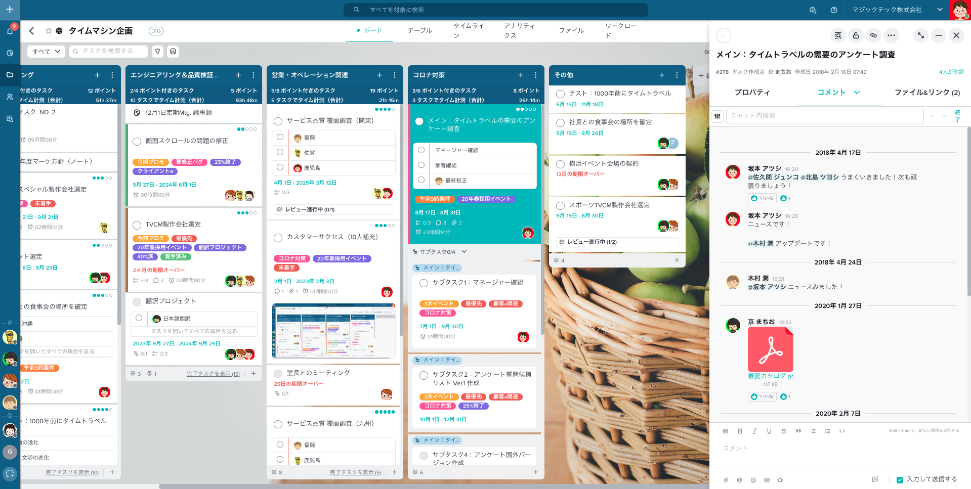Toggle the 入力して送信する checkbox
971x489 pixels.
click(x=900, y=480)
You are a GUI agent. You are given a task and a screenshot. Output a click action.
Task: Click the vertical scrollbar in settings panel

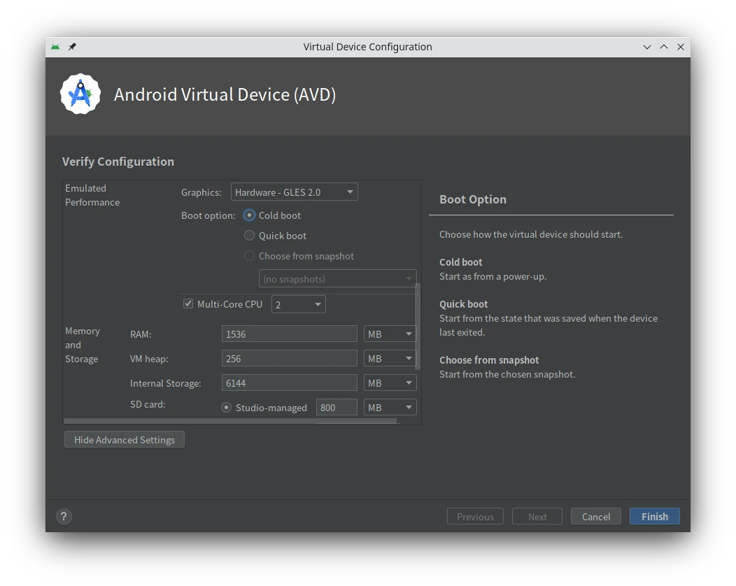(x=418, y=326)
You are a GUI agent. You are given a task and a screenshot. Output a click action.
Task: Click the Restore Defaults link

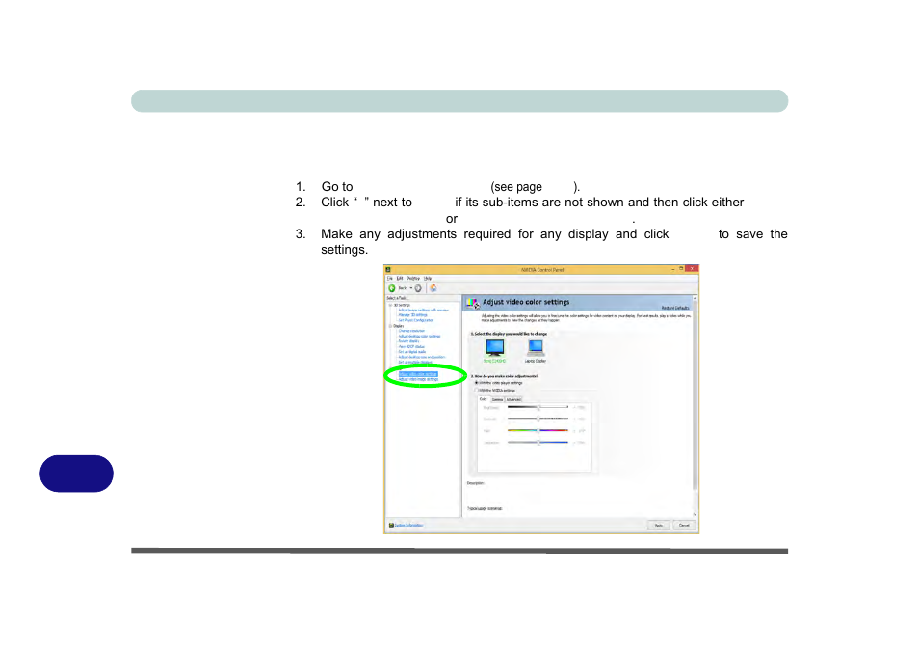tap(674, 307)
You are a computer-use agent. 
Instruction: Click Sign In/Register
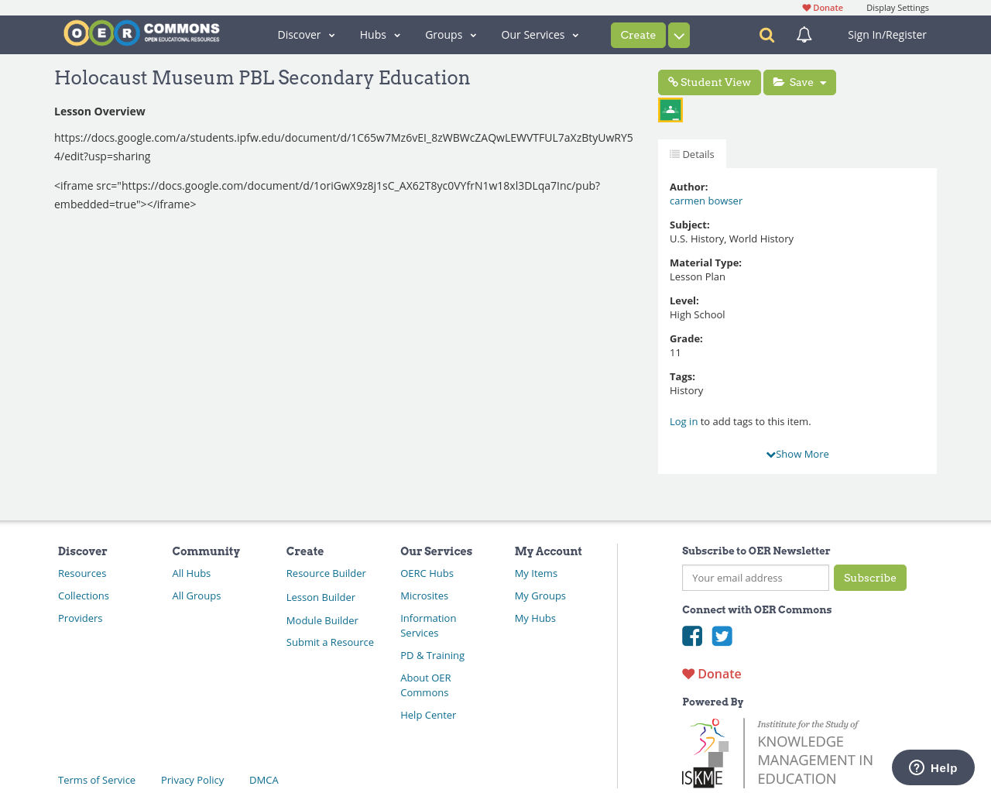[885, 34]
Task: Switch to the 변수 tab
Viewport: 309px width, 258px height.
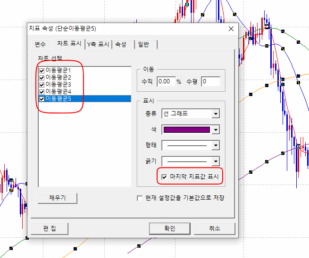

Requirement -
Print only the lines running from the line that contains "Instruction: Click Sign In/Register" to the final line of the listing, both included. Omit every picture.

Response below -
Instruction: Click Sign In/Register
[885, 34]
Task: Switch to the 변수 tab
Viewport: 309px width, 258px height.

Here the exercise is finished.